第12話 理想の結婚

個室部屋には私と彼の2人きり。


会話を他の誰に聞かれることもなく、彼に聞きたいことを聞ける。


〈彼女に聞きたいことを聞ける〉


互いにそう思っていたはずなのに、それを言葉にするのはやはり難しい。


少し沈黙が続いた後、彼が口を開けた。


「さっきの話、聞かせてもらってもいいですか?」

「え? さっき?」

私はすっかり忘れていた。

「えっと…結婚生活の理想論です」

「一つだけですよね。たくさんあり過ぎて何を削除しようかと…考え中です」

「じゃ、その中でこれだけは絶対に譲れられないものってありますか?」

「今の気持ちを言ってもいいですか?」

「はい」

「やっぱり夢ですかね」

「夢ですか?」

「はい」

「ステキだと思いますよ。俺はてっきり子供は3人欲しいとかマイホームが欲しいとか言われるのかと、、、」

「やっぱり自分勝手ですよね」

「少し聞いてもいいですか?」

「はい」

「吹石さんの夢って何ですか?」

「恥ずかしいですが、私、小説家を目指しているんです。

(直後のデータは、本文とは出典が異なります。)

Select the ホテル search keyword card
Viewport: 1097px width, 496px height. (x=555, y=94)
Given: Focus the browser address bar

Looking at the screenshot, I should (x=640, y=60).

例え結婚しても

子供ができても自分の中で目指す物があれば張り合いみたいなのがあって

生きてる実感が出てくると思うんです。その点、料理も洗濯も掃除も

家事一般苦手で、でも最近、母が忙しくて家事一般を始めたばかりですけど、、」

「俺も好きですよ」

「え?」ドキ…

「あ、いえ…夢がある人ってずっと輝いていられるんですよね」


告白されたかと思った…でも…嫌じゃなくて、なんだかくすぐったい感じがした。


「そんな、たいしたものじゃないですよ。ただの 諦めが悪い女だけですから、、、

だから、結婚も遅れてしまったんですけどね(笑)」


高杉さんはこっちに視線を向けて笑っていた。

一つ一つほころびが零れるような優しい笑みをしていた。

私は彼の笑顔をまともに見ることもできず、頬を照れ隠したピンク色に染め

俯いていた。


その後、私達はカフェを出て、歩いて10分くいの距離にある水族館へと立ち寄った。


私はこの出会いのことを小説に書いてみようかなと少し思っていた。

もしかしたら、今日、1日だけかもしれない。


次に会うことはないかもしれない。

自分から次の約束をする勇気もなく、こうして時間だけが過ぎていった。


そして、あっという間に船の時刻がやってくる。


1日朝・夕2便しかない船の時刻表は寂しいものだ。

乗り遅れることも許されない。

高杉さんは余裕をもって私を船乗り場まで送ってくれた。

やはり、高杉さんは好青年だ。というか、紳士的な大人の人だった。


私達が船乗り場に到着すると、母と千代美伯母さんはニッコリとした笑で

こっちを見て笑っていた。



船に乗り込んだ私と母は小さくなる町の風景を見つめながら、千代美伯母さんと

高杉さんに見送られていた。


高杉さんからは次会う約束はなかった。


でも、これでいいんだ。


私は何が悪かったのか、どこが悪かったのか、そんなことはどうでもよかった。

所詮、私と高杉さんとでは釣り合わないことくらい承知の上だ。


だから、仕方がない。私は高杉さんに選ばれなかっただけ、、、


「志穂、楽しかった?」

母が聞いてきた。

「うん、まあまあかな」

「そう…なら、よかった、、、」

母はそれ以上、何も聞いてはこなかった。


波の音と夕焼け空が静かに流れていた。潮風が頬を伝い波に押されているみたいだ。


私と母が見つめる視線の先には同じ景色が映っていたのだった。